■ Work request
Repeat the lines of the data exactly, from the first one through the one that contains "Go back to 9".

(Saved entries)
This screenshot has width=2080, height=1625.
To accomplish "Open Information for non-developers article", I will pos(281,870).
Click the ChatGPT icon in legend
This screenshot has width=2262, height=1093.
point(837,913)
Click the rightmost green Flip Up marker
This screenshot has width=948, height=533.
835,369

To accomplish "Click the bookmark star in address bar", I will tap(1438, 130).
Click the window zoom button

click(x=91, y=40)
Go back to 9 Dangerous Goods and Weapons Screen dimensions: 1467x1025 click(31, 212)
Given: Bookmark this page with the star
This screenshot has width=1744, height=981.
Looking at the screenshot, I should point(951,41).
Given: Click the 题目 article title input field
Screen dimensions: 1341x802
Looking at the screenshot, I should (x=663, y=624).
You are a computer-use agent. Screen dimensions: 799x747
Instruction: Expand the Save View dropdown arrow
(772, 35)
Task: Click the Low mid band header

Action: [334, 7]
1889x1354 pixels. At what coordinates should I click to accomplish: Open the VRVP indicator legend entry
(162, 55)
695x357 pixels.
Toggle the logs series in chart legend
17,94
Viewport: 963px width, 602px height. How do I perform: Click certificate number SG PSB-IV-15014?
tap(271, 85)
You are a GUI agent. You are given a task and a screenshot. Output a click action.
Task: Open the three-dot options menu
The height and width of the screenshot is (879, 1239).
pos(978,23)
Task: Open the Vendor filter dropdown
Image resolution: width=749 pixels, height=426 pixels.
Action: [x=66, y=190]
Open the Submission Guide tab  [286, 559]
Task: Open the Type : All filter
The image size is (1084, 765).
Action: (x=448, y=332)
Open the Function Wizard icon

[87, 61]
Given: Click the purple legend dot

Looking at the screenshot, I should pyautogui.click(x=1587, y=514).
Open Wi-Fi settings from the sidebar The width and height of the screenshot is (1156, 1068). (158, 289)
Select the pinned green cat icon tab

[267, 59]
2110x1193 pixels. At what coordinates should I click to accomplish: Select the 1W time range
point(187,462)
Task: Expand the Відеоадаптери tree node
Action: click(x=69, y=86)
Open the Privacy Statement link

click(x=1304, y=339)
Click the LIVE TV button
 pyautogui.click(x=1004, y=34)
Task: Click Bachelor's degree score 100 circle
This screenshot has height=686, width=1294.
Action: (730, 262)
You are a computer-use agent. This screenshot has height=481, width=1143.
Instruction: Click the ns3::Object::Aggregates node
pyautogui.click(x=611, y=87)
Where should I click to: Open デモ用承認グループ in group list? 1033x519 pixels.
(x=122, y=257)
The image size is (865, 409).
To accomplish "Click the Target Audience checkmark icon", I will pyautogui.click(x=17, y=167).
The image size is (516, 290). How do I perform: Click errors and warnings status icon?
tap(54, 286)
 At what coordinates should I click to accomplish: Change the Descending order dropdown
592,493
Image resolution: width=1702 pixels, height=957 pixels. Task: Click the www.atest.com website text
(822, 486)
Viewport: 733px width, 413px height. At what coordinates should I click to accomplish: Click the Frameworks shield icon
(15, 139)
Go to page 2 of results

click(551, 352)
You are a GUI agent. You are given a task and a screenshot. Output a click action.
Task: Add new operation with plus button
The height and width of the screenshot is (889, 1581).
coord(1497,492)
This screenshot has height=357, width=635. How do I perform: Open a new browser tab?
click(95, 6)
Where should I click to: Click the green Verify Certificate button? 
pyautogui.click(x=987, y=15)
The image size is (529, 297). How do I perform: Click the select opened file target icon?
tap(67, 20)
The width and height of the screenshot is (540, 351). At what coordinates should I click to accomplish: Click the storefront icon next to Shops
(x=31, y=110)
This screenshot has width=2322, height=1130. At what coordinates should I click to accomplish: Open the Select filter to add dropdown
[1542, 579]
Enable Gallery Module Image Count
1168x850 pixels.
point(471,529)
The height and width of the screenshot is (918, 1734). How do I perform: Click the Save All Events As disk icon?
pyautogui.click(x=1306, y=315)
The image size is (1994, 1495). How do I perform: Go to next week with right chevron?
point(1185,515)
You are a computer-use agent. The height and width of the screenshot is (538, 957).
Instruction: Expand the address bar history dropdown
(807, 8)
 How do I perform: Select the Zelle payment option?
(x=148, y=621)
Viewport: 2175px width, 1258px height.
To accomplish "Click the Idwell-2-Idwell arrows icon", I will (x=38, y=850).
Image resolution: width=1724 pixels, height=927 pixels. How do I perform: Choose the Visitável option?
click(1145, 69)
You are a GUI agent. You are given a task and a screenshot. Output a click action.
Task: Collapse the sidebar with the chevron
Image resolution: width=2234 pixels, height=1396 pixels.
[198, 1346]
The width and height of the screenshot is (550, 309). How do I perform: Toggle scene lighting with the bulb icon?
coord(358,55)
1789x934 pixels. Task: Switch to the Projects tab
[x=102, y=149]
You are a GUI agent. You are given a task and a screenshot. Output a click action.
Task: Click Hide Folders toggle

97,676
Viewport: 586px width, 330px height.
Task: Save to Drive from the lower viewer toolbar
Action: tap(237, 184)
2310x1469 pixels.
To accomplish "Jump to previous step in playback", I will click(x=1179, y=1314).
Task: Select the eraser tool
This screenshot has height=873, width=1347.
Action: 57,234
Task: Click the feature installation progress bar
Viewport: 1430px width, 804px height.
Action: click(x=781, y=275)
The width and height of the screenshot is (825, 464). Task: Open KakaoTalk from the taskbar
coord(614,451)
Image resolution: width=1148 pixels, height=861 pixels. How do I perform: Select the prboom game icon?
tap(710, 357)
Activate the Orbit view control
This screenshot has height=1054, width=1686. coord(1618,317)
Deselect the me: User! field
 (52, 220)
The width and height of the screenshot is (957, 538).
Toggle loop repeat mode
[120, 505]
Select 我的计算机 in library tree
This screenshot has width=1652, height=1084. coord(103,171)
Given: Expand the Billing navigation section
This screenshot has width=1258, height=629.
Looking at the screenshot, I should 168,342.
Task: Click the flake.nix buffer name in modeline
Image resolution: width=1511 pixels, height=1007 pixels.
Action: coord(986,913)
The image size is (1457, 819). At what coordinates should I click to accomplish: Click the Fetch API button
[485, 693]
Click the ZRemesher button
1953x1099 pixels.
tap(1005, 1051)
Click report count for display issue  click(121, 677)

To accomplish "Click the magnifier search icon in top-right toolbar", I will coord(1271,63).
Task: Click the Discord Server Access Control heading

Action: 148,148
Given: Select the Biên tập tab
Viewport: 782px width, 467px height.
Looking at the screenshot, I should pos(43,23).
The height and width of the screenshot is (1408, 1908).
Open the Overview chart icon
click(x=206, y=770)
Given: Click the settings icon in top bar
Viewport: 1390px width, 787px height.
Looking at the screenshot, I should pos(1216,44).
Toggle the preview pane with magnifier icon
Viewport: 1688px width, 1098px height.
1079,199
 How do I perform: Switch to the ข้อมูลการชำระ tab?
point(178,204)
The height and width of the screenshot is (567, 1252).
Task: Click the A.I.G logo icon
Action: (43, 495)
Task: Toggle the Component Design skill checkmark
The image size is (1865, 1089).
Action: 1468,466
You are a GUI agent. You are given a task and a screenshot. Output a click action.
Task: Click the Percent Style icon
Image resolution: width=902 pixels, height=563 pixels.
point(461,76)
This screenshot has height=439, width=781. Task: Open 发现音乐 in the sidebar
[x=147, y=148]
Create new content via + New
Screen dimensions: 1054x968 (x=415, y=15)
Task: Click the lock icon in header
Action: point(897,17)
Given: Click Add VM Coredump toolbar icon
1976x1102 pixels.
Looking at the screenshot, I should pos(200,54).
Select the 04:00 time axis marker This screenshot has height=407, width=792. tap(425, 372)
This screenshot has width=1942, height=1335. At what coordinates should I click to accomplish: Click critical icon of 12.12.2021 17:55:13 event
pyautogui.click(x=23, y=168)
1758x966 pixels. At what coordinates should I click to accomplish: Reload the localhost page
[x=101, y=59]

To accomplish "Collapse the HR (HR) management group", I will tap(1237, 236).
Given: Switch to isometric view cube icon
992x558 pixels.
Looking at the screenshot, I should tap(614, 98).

■ Written response
This screenshot has width=2080, height=1625.
To accomplish "Open Information for non-developers article", I will pos(281,870).
Click the ChatGPT icon in legend
This screenshot has width=2262, height=1093.
point(837,913)
Click the rightmost green Flip Up marker
This screenshot has width=948, height=533.
835,369

To accomplish "Click the bookmark star in address bar", I will tap(1438, 130).
Click the window zoom button

click(x=91, y=40)
Go back to 9 Dangerous Goods and Weapons Screen dimensions: 1467x1025 click(31, 212)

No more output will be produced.